Anchor chip spotting and MALDI-TOF MS profiling

The matrix solution, 5 mg/mL CHCA in 50 % acetone/0.1 % TFA solution (α-cyano-4-hydroxycinnamic acid) was prepared. First, 1 µL of purified peptide solution was spotted onto a MALDI-TOF MS target by ClinTOF (Bioyong Tech). After drying at room temperature, 1 µL of matrix solution was spotted onto the sample, and dried again before analysis. MALDI-TOF MS measurements were performed using a ClinTOF instrument (Bioyong Tech).

Before analysing, a three-peptide mixture (monoisotopic molecular weights of 1532.8582, 2464.1989, and 5729.6087 Da, Product Numbers P2613, A8346, and I6279, respectively; Sigma) was used for calibration of the MALDI-TOF MS. Profile spectra were acquired from an average of 400 laser shots per sample.
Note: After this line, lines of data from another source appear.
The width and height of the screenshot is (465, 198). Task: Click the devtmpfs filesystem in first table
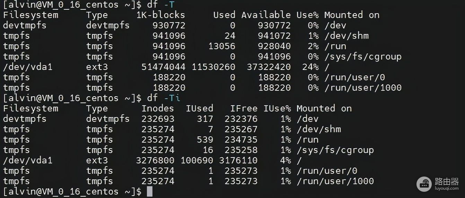click(x=25, y=25)
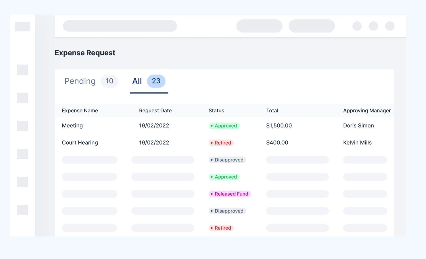Click approving manager Doris Simon
Viewport: 426px width, 259px height.
358,126
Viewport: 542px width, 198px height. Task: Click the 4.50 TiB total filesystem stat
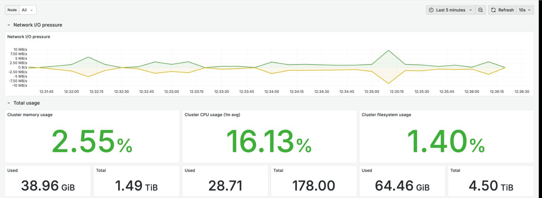pyautogui.click(x=491, y=186)
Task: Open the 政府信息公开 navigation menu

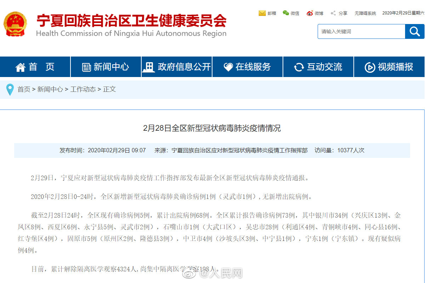Action: coord(177,67)
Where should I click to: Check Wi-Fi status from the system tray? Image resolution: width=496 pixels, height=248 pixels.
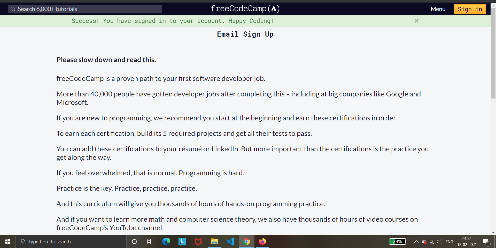click(432, 242)
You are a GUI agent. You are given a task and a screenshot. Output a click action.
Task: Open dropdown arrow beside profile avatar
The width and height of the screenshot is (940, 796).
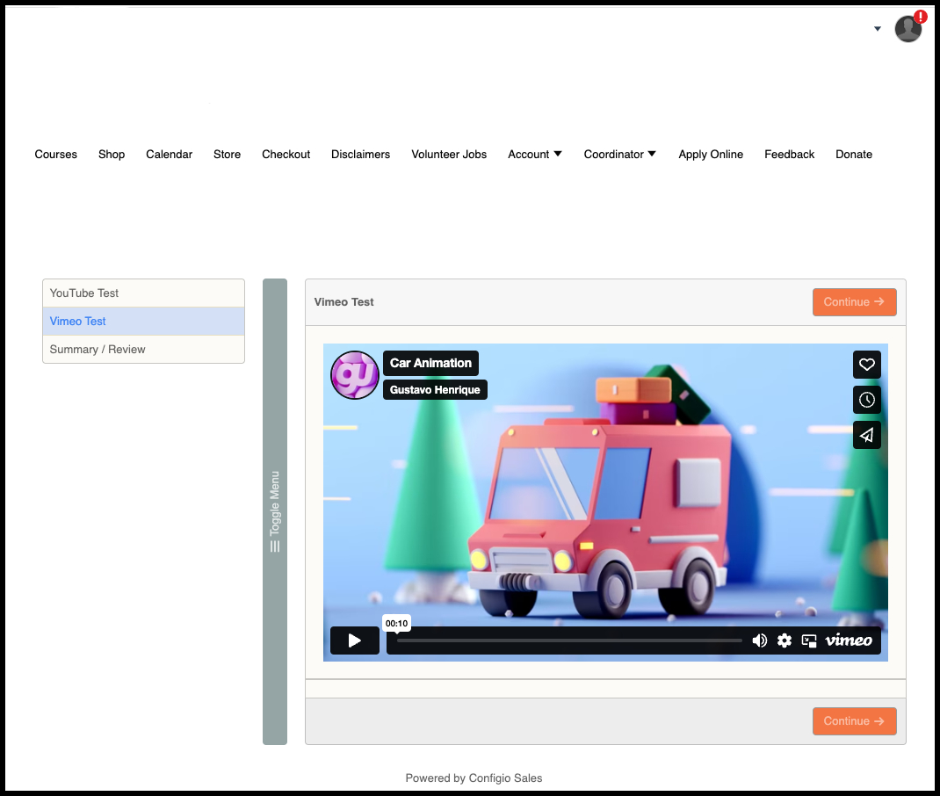(877, 29)
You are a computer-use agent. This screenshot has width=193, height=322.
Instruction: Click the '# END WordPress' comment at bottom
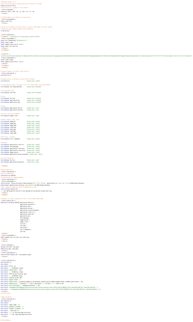(6, 320)
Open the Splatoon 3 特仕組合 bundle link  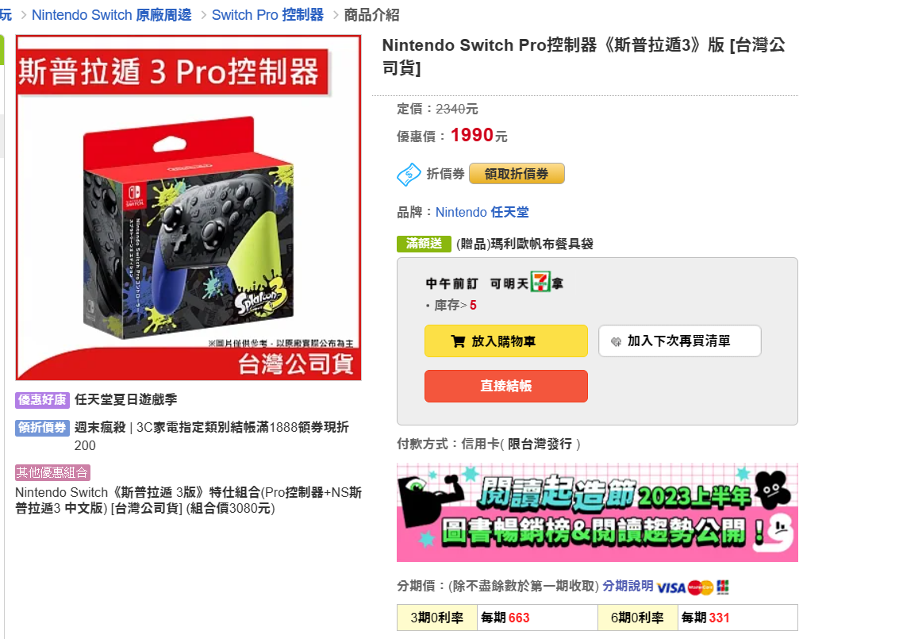188,500
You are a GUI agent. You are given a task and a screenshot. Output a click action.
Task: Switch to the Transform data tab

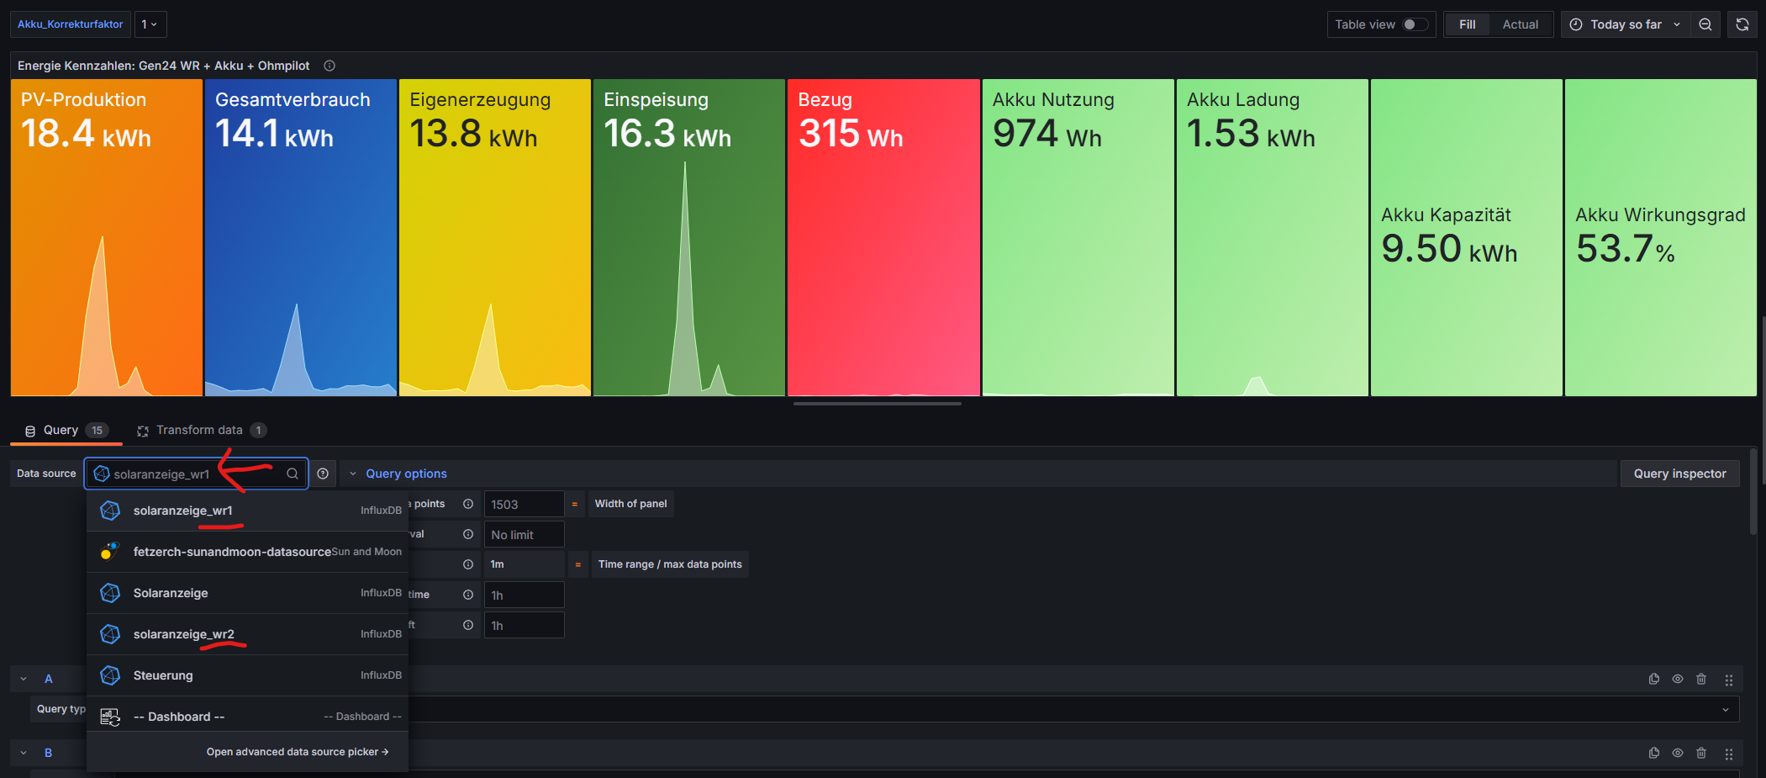click(x=199, y=430)
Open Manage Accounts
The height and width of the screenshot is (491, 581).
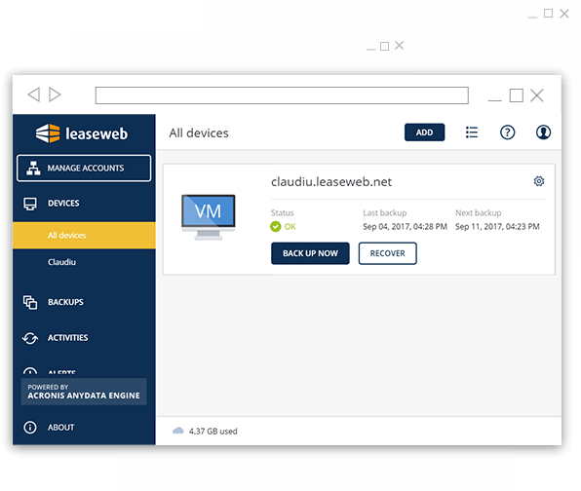pos(84,169)
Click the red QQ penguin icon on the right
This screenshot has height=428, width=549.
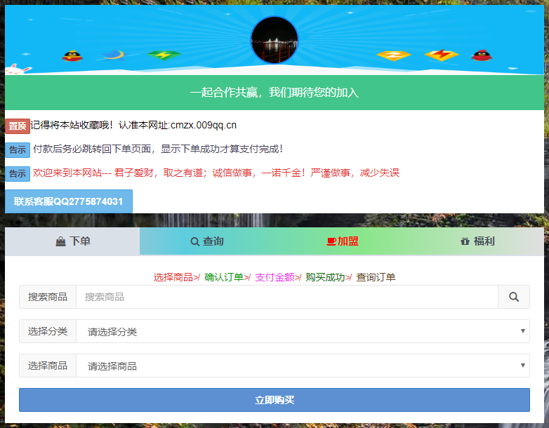(481, 55)
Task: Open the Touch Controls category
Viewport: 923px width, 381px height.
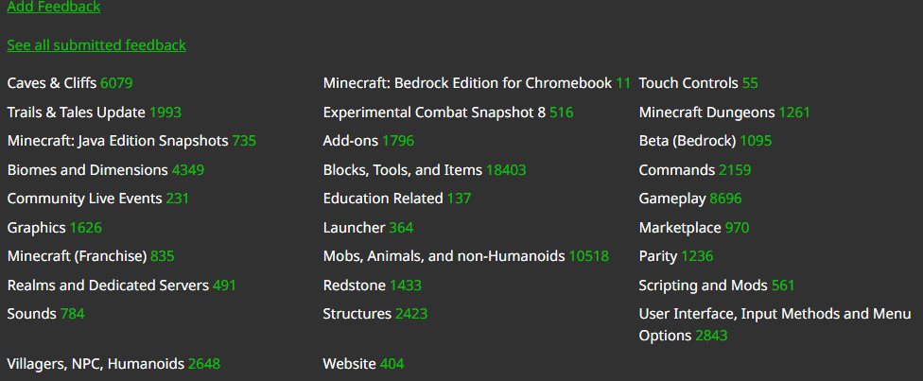Action: pos(688,83)
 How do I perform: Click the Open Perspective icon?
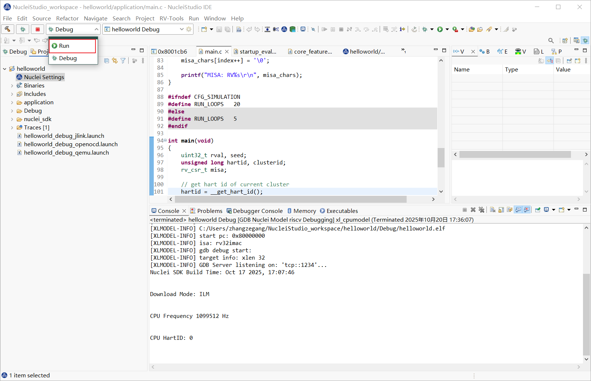(565, 40)
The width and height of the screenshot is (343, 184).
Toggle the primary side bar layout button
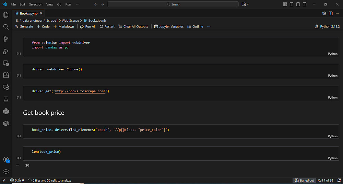click(292, 4)
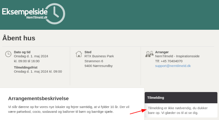Click the large clock logo in the header

click(55, 14)
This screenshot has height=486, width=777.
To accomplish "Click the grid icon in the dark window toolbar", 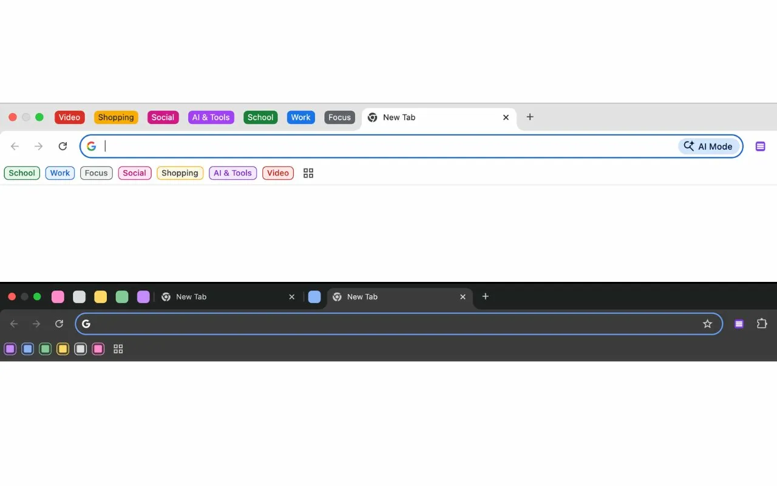I will tap(118, 349).
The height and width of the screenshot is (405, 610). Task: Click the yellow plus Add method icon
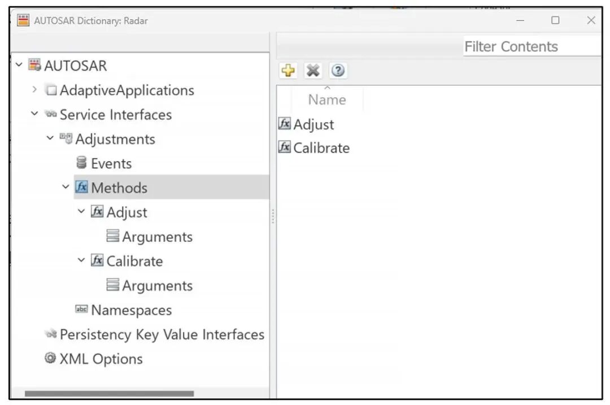click(x=288, y=71)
The mass range of 1000–10,000 Da was collected. Each sample of saliva was analysed for 3 times, and the mean value of each sample was used for the analysis.

Data processing

We chose ten children randomly from the full sample for analysis of salivary peptide profiles in each group (s-ECC before treatment, 1 and 4 weeks after treatment), and in total 30 salivary samples were analysed. The reproducibility of the mass spectra was determined from the mean relative peak intensities. All of the spectra obtained from the saliva samples in the training set were analysed using BioExplorer (Bioyong Tech) to subtract the baseline, normalize spectra (using total ion current), and determine peak m/z values and intensities in the mass range 1000–10,000 Da. A signal-to-noise ratio >5 was required. To align the spectra, a mass shift of no more than 0.1 % was determined. The peak area was used for quantitative standardization. The KNN in this software suite was used to establish the best pattern of diagnostic model for identifying s-ECC. Validation of the diagnostic model was carried out in a new series of the other six children with s-ECC, at the time points of before and after treatment for 1 and 4 weeks, and both sensitivity and specificity of this model were calculated. In this section, after each profile generated, 20 % leave-out cross-validation was performed in the software. Comparison of relative peak intensity levels between classes was also performed, and P <0.01 was considered as threshold of statistical significance.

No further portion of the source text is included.